Nada havia realmente mudado em 20 séculos na representação fundamental dos melhores! [acredito que aqui, por “melhores”, Venner não use a palavra de forma genérica, mas que esteja se referindo ao termo pelo qual Homero adjetivava aos heróis, “aristos akhaiôn” ou “os melhores dentre os gregos”] À imagem dos heróis da Ilíada, os homens autênticos, nobres e bem sucedidos se esforçavam em coragem e buscavam na ação a medida de sua excelência, como as mulheres buscavam no amor o dom de ser a luz que lhes fazia existir. A uns e a outros importava apenas aquilo que é belo e forte. “Ser sempre o melhor”, recomendou Peleu a seu filho Aquiles, “sobrepor-se a todos os outros” (Ilíada, VI, 208). Quando Penélope se atormentava pensando que seu filho podia ser morto pelos pretendentes, ela temia sobretudo que morresse “sem glória”, antes de haver cumprido com aquilo que faria dele um herói assim como seu pai (Odisséia,  IV, 728). Mas que visar a excelência não se confunda com a vulgar competição pelo reconhecimento, as honrarias ou a riqueza. A competição não é o objetivo.  Ela é o estimulante. Esta diferença permite distinguir entre a autenticidade e o seu oposto, o orgulho, a vaidade.

Permanece, no entanto, um equívoco bastante pesado sobre a injunção já citada de Peleu a seu filho: ” sobressair-se sobre todos os outros…” a ideia subjacente de competição,  mesmo a título de estimulante, estabelecia mesmo que implicitamente uma confusão entre excelência  (virtude interior) e façanha (sucesso atado à vaidade, possivelmente à arrogância). Nos maravilhamos com o personagem de Alexandre, encarnação dos excessos. Plutarco relata que ao curso de suas campanhas o conquistador carregava sempre sob o travesseiro sua espada e a Ilíada. A imagem é bela, sugere que Alexandre tomava por exemplo a Aquiles, o herói fogoso, pretexto de sua epopéia.

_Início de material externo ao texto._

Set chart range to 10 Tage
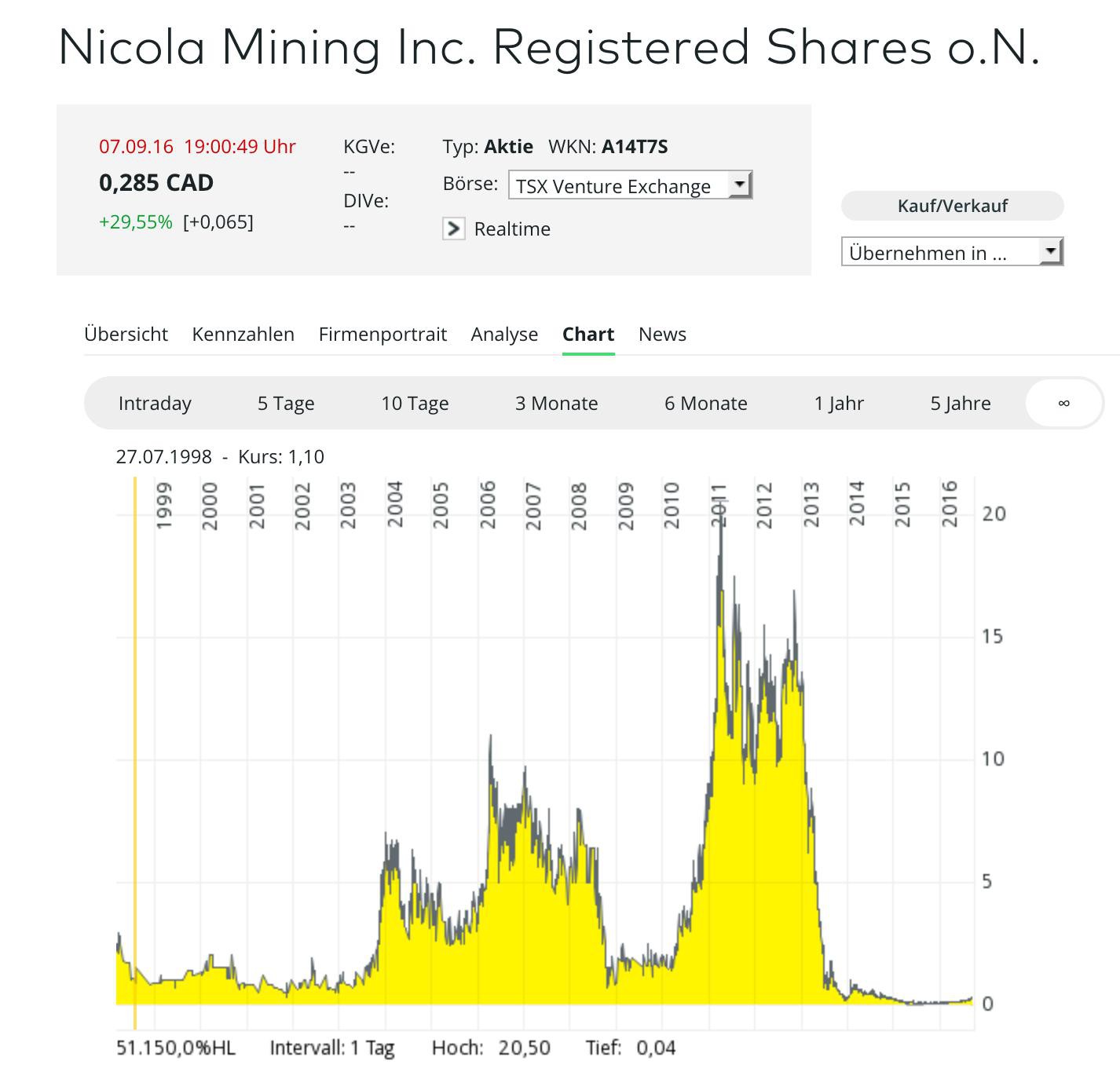This screenshot has height=1068, width=1120. (x=415, y=403)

O personagem excepcional do jovem conquistador do imenso império persa atava sua atenção a um traço constante da alma européia. Alexandre foi a encarnação viva do excesso que condena e tenta corrigir a sabedoria antiga. O excesso é portanto um traço evidente do caráter europeu, um traço maior, catastrófico em suas consequências, mas indissociável de uma grandiosidade trágica na qual estamos imersos, divididos entre a admiração e o susto.

Refletindo sobre o personagem de Aquiles ao ler atentamente a Ilíada, percebe-se que Homero, ao honrar a fogosidade e a coragem do herói, o prefere implicitamente a Heitor. Sabe-se também que Aquiles tornou-se um grande nome, não porque ele demonstra sua força sobre-humana e seus excessos, mas porque ele devolve a Príamo o corpo de Heitor,  um feito de magnanimidade iniciado pela intervenção dos deuses. Não se pode esquecer que há em Homero uma constante reprovação dos excessos, como aquele de Agamemnon ao provocar a ira funesta de Aquiles, e também o excesso dessa cólera, que por contraste sublinha o fracasso da embaixada dos três sábios no canto IX da Ilíada.